Comment différencier la costochondrite du syndrome de Tietze

La costochondrite est souvent confondue avec le syndrome de Tietze, une maladie également caractérisée par des douleurs dans la région de la poitrine dues à l’inflammation des cartilages thoraciques.

Ce qui différencie principalement ces deux situations est le gonflement de l’articulation touchée, présent dans le syndrome de Tietze.

Le syndrome de Tietze est moins fréquent que la costochondrite, apparaît avec la même fréquence chez les hommes et les femmes, survient chez les adolescents et les jeunes adultes, et se caractérise par une lésion d’un seul côté, accompagnée d’un gonflement de la région.

Les causes possibles, le diagnostic et le traitement du syndrome de Tietze sont les mêmes que pour la costochondrite. En savoir plus sur le syndrome de Tietze.

Possibilités de traitement

Les premières recommandations pour soulager la douleur liée à la costochondrite consistent à se reposer, appliquer une compresse chaude sur la zone douloureuse et éviter les mouvements qui peuvent aggraver la douleur, comme soulever des objets lourds ou pratiquer des sports à fort impact.

Cependant, des exercices d’étirement doux peuvent également être recommandés pour soulager les symptômes, sous la supervision d’un médecin ou d’un kinésithérapeute.

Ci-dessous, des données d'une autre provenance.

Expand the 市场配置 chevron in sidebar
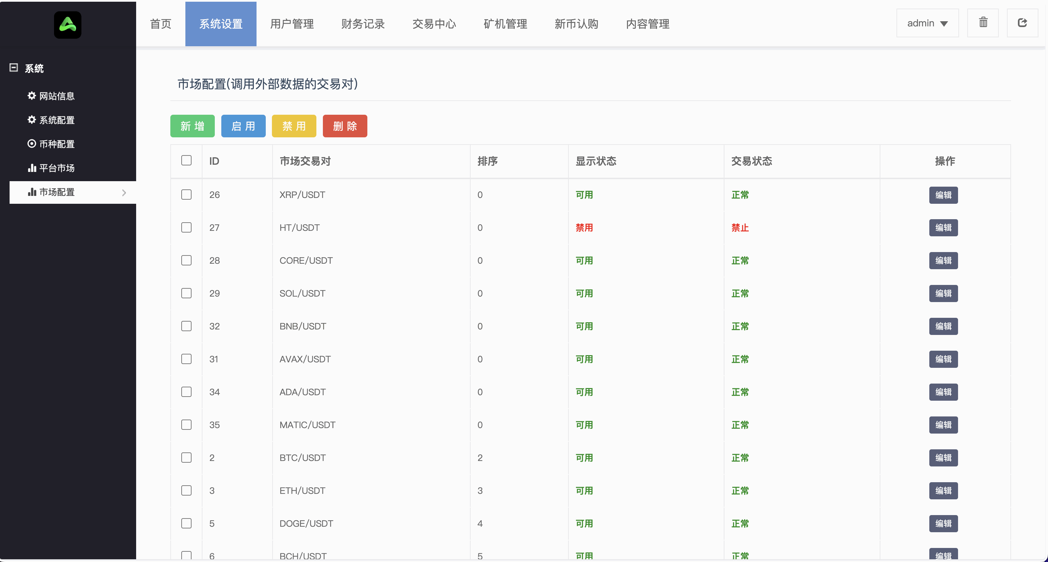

Dans certains cas, l’utilisation d’antalgiques ou d’anti-inflammatoires, comme le naproxène ou l’ibuprofène, peut aussi être indiquée, toujours sur avis médical, afin de soulager la douleur.

Dans les situations plus graves, le médecin peut recommander des injections pour inhiber le nerf responsable de la douleur. De plus, selon le type, l’intensité et la fréquence de la douleur, une kinésithérapie peut être indiquée.